BEGIN Available records
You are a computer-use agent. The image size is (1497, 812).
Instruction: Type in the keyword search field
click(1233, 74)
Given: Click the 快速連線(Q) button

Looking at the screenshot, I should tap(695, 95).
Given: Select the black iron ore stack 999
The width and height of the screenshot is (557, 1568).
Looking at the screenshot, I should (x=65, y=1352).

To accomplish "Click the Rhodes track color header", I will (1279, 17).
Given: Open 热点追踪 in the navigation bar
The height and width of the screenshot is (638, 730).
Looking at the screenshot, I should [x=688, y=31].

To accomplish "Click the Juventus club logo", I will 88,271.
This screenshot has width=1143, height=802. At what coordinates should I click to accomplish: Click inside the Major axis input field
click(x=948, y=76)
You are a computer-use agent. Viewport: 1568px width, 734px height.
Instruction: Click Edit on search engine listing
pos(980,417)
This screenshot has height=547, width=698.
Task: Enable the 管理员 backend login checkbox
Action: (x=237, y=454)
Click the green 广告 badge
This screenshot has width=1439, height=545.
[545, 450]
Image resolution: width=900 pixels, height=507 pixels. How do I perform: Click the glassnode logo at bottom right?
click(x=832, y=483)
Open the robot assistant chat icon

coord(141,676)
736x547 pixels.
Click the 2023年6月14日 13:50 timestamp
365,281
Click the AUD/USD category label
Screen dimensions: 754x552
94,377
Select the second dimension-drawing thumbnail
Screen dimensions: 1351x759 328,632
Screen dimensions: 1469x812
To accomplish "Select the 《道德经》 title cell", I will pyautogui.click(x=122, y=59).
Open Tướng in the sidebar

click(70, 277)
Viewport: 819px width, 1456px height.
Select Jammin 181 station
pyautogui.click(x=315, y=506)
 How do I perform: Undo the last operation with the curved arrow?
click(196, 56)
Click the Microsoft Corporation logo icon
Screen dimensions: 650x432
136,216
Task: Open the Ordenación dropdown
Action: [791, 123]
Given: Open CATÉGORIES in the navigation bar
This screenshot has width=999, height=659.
END Available records
Would you output the full listing exactly as it stands?

You are a computer-use agent. The image size is (1497, 812).
Instruction: Type in the keyword search field
click(1233, 74)
Given: Click the 快速連線(Q) button

Looking at the screenshot, I should tap(695, 95).
Given: Select the black iron ore stack 999
The width and height of the screenshot is (557, 1568).
Looking at the screenshot, I should (x=65, y=1352).

To accomplish "Click the Rhodes track color header", I will (1279, 17).
Given: Open 热点追踪 in the navigation bar
The height and width of the screenshot is (638, 730).
Looking at the screenshot, I should [x=688, y=31].

To accomplish "Click the Juventus club logo", I will 88,271.
This screenshot has width=1143, height=802. At what coordinates should I click to accomplish: Click inside the Major axis input field
click(x=948, y=76)
You are a computer-use agent. Viewport: 1568px width, 734px height.
Instruction: Click Edit on search engine listing
pos(980,417)
This screenshot has height=547, width=698.
Task: Enable the 管理员 backend login checkbox
Action: (x=237, y=454)
Click the green 广告 badge
This screenshot has width=1439, height=545.
[545, 450]
Image resolution: width=900 pixels, height=507 pixels. How do I perform: Click the glassnode logo at bottom right?
click(x=832, y=483)
Open the robot assistant chat icon

coord(141,676)
736x547 pixels.
Click the 2023年6月14日 13:50 timestamp
365,281
Click the AUD/USD category label
Screen dimensions: 754x552
94,377
Select the second dimension-drawing thumbnail
Screen dimensions: 1351x759 328,632
Screen dimensions: 1469x812
To accomplish "Select the 《道德经》 title cell", I will pyautogui.click(x=122, y=59).
Open Tướng in the sidebar

click(70, 277)
Viewport: 819px width, 1456px height.
Select Jammin 181 station
pyautogui.click(x=315, y=506)
 How do I perform: Undo the last operation with the curved arrow?
click(196, 56)
Click the Microsoft Corporation logo icon
Screen dimensions: 650x432
136,216
Task: Open the Ordenación dropdown
Action: [791, 123]
Given: Open CATÉGORIES in the navigation bar
This screenshot has width=999, height=659.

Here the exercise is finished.